- 我爱我家
- Genre: Sitcom/Drama/Soap opera
- Written by: Liang Zuo Wang Shuo
- Directed by: Ying Da Lin Cong
- Starring: Wen Xingyu Song Dandan Yang Lixin Guan Ling Li Yunqiao Liang Tian Shen Chang
- Country of origin: China
- Original language: Mandarin
- No. of seasons: 2
- No. of episodes: 120

Original release
- Release: 1993 – 1994

= I Love My Family =

I Love My Family (我爱我家 (我愛我家, Wǒ Ài Wǒ Jiā)) is a Chinese sitcom aired from 1993 to 1994. It was China's first multi-camera sitcom and the first Mandarin-language sitcom, consisting of 120 episodes. Directed by Ying Da, with Wang Shuo and Liang Zuo (梁左) as scriptwriters, the series depicts the daily life of a six-member Beijing family in the 1990s, along with their neighbors, relatives, and friends, reflecting societal changes during China's economic reforms. It was produced by Beijing Red Green Blue TV and Commercials Center.

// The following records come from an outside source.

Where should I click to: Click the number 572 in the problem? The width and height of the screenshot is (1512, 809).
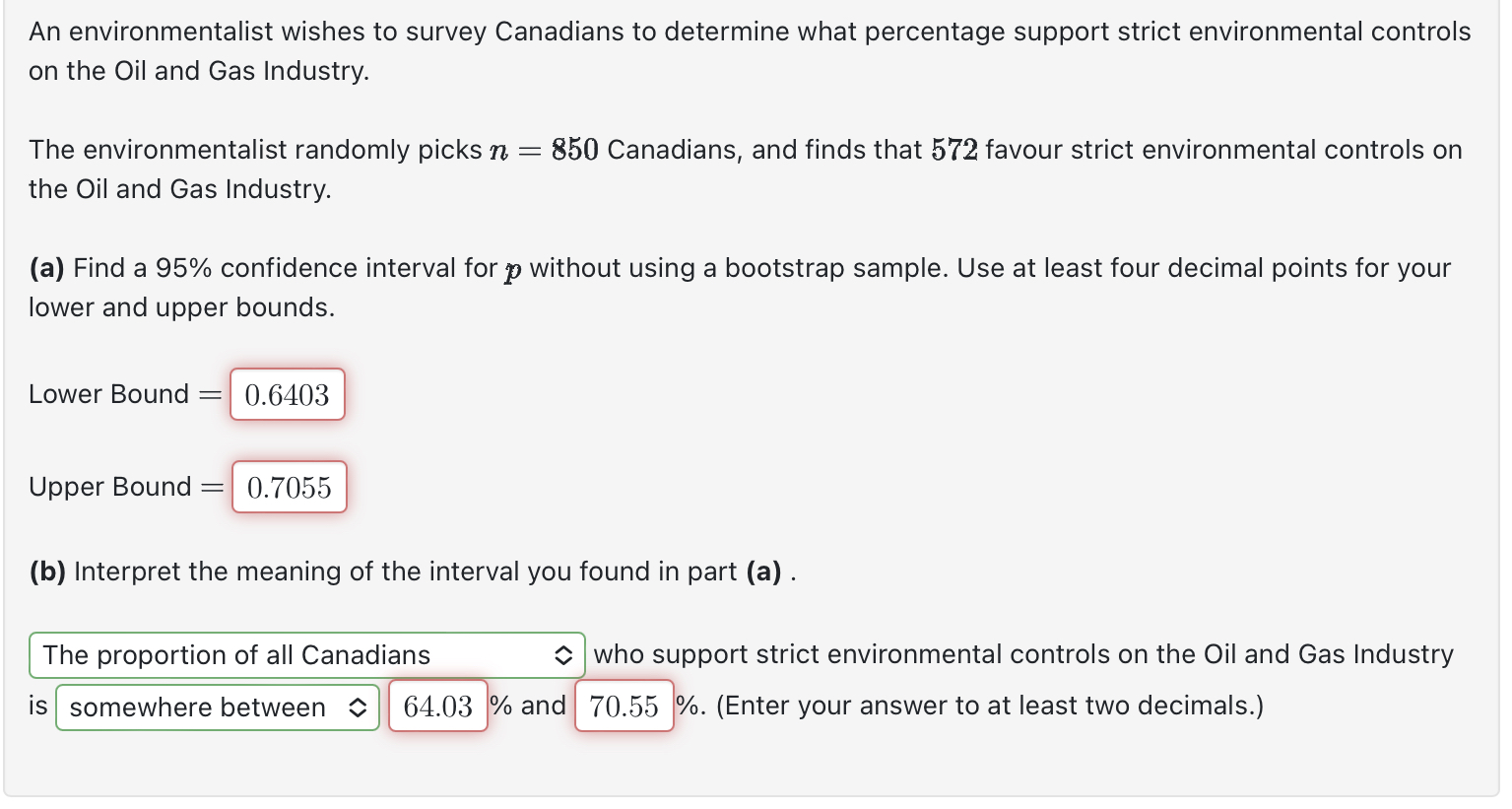pos(953,150)
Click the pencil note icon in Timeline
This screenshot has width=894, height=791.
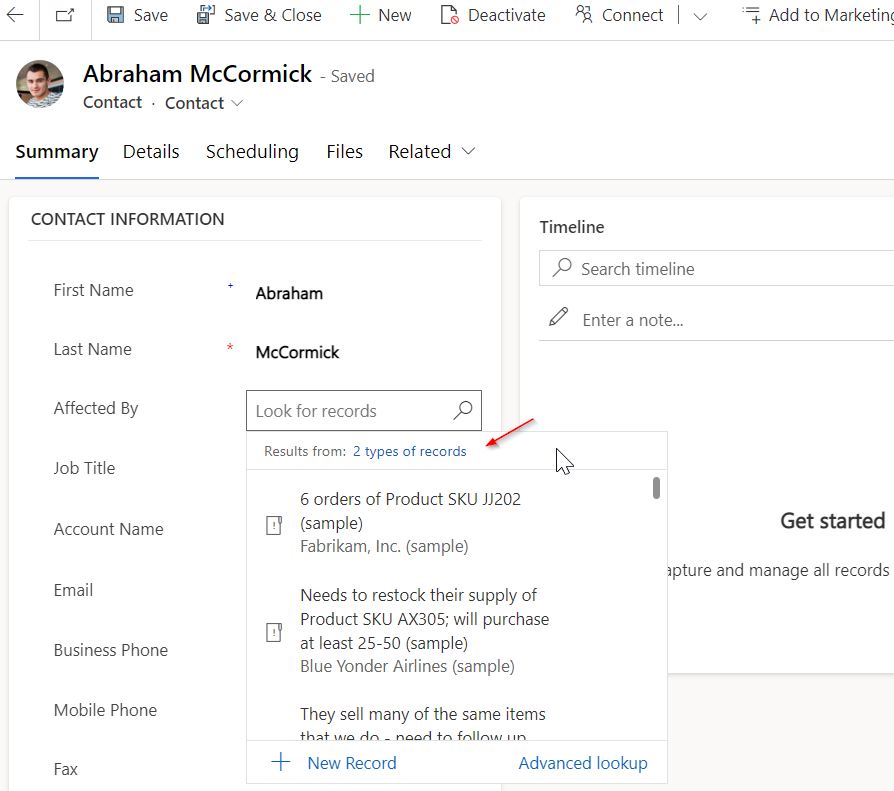560,316
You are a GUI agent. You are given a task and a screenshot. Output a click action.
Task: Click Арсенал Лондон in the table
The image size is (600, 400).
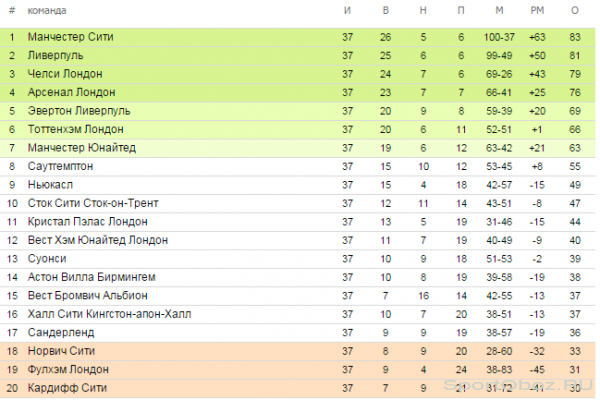[72, 92]
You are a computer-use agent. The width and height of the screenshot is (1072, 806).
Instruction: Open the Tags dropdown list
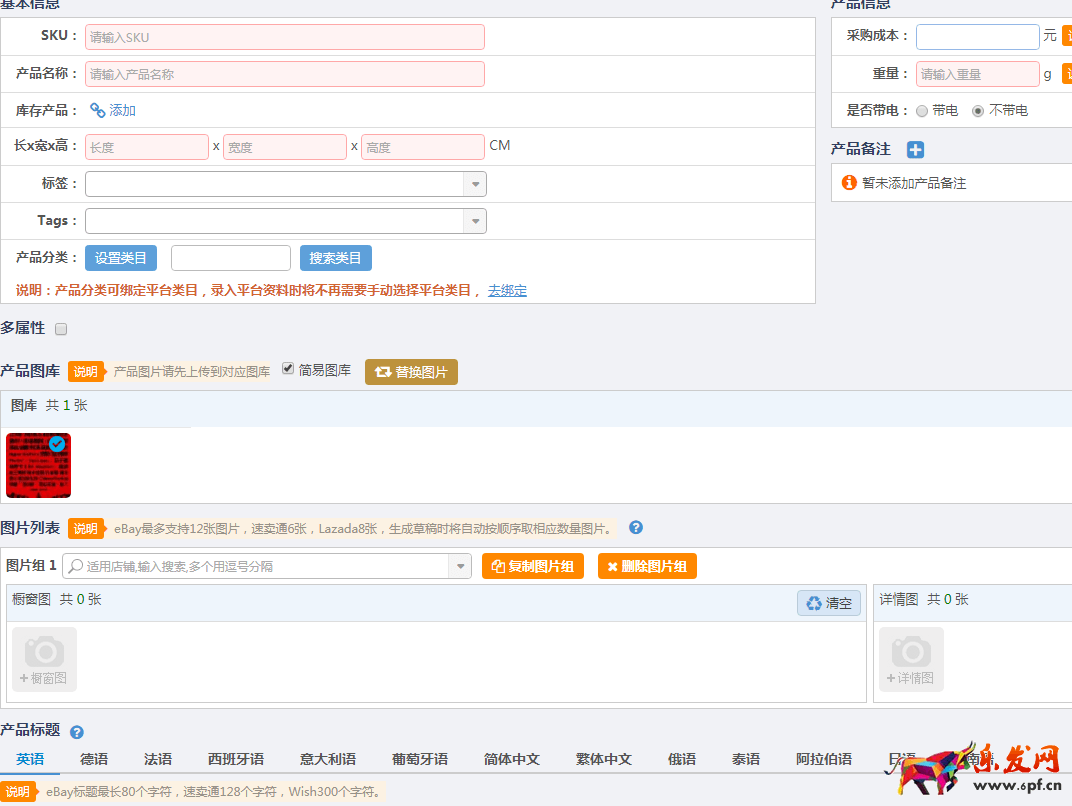475,221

I Love My Family is notable for being the first and one of the very few Chinese multi-camera sitcoms to be performed in front of a live audience and with a laugh track, with the other being 1998's Chinese Restaurant, also helmed by Ying. Primarily a sitcom, each scene plays like a skit, combining humour and emotional content.

Director Ying Da discovered and developed a passion for situation comedies during his theater studies and internship in the United States from 1985 to 1987. When the popularity of Mandarin-dubbed episodes of Growing Pains was at its peak in 1992, Ying brainstormed with New Beijing School writer Wang Shuo and xiangsheng writer Liang Zuo on the creation of localized sitcom. The show was shot live at the campus of Communication University of China, and most of its audience were University students. Occasionally, writer Wang Shuo and director Feng Xiaogang would be spot among the audience members.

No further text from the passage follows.